## Directions for this task
Report each line of the material below where the word "Одинцовском" can be found.

## Available records
*** Begin section ***
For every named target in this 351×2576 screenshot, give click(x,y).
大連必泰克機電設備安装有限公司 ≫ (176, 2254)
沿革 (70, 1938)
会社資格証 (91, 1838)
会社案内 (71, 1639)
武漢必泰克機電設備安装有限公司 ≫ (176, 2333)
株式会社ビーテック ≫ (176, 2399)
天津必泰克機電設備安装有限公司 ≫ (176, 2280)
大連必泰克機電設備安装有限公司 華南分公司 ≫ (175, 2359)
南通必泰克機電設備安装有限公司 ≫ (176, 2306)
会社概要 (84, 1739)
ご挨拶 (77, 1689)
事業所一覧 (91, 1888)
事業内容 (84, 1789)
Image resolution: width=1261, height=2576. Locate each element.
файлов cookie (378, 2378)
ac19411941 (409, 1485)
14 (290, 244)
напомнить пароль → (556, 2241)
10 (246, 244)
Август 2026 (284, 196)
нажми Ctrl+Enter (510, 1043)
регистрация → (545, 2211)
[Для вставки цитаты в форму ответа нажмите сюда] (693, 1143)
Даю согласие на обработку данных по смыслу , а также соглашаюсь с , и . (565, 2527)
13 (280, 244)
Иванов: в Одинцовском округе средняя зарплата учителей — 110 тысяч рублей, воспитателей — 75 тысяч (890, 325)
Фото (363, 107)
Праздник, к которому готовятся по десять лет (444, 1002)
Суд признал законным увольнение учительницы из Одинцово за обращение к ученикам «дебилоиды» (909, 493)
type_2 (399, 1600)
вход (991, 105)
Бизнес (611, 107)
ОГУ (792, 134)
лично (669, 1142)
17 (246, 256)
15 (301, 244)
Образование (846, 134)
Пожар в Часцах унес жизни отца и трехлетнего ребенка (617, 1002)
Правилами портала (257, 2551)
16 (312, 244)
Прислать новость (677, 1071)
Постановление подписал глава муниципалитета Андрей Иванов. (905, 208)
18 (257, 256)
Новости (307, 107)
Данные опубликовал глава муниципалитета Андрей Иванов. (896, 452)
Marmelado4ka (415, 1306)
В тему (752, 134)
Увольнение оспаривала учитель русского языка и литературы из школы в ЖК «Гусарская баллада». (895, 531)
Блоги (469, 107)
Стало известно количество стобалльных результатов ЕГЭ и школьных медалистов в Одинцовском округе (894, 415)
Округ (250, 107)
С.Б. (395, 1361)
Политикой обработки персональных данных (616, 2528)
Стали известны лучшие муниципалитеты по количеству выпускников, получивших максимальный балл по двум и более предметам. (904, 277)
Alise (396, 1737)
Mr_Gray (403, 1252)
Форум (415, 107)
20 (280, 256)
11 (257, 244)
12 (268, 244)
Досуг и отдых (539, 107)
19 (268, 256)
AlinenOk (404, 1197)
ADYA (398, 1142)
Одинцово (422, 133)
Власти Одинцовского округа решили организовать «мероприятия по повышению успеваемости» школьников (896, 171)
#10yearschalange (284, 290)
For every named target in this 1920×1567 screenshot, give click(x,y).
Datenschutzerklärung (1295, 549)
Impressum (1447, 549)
*** End section ***
## Final answer
Иванов: в Одинцовском округе средняя зарплата учителей — 110 тысяч рублей, воспитателей — 75 тысяч (890, 325)
Стало известно количество стобалльных результатов ЕГЭ и школьных медалистов в Одинцовском округе (894, 415)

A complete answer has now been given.